The surgeon preserves as much of the amputee’s healthy skin, nerves and blood vessels as possible, whilst in the process removing any unwanted, damaged or infected elements. At this point, the amputation is nearing its completion and the surgeon has two options:

The first is to seal the wound with the limb skin i.e. a ‘closed amputation’. This method is chosen when there is high confidence that the injury is unlikely to become infected.

The second option is called an ‘open flap amputation’, where the surgeon leaves the limb’s flap of skin unsealed and the wound open. This can give the medical team a further few days to clean up the wound and remove any infected tissue. After any infection has been totally cleaned and flushed out, the skin is sealed and the stump is dressed.

Finally, the patient can begin recuperation and face up to their life as an amputee.

After amputation

In relatively straightforward amputation cases, the hospital recovery period will last for approximately two weeks. Of course, the length of time can vary, and depends on many factors such as how seriously injured the patient is, or the level of success of the operation.

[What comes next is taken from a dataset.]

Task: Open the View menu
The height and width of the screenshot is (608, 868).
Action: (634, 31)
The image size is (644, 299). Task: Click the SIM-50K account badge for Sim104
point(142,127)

Whilst the amputee is in hospital, there are regular checks undertaken by the medical team to monitor how well the amputation wound is coping with healing, and will supply any necessary painkilling medication and antibiotics should they be required.

The team will be on the lookout for any potential post-amputation complications that could further damage the stump. Such issues include:

  • Skin flap necrosis (cell death)
  • Heavy bruising
  • Opening of the wounds
  • Infection
  • Muscle contracture and joint deformities

After enough time has elapsed, the medical team will recommend that rehabilitation begins. This is a multi-disciplinary process involving a wide-range of medical care and assistance, and in the acute phase can begin in hospital before continuing once the patient has been discharged.

Although they are not for everyone, many amputees will go on to use a prosthetic limb. Those that do will begin their preparation for life using this aid whilst still in hospital.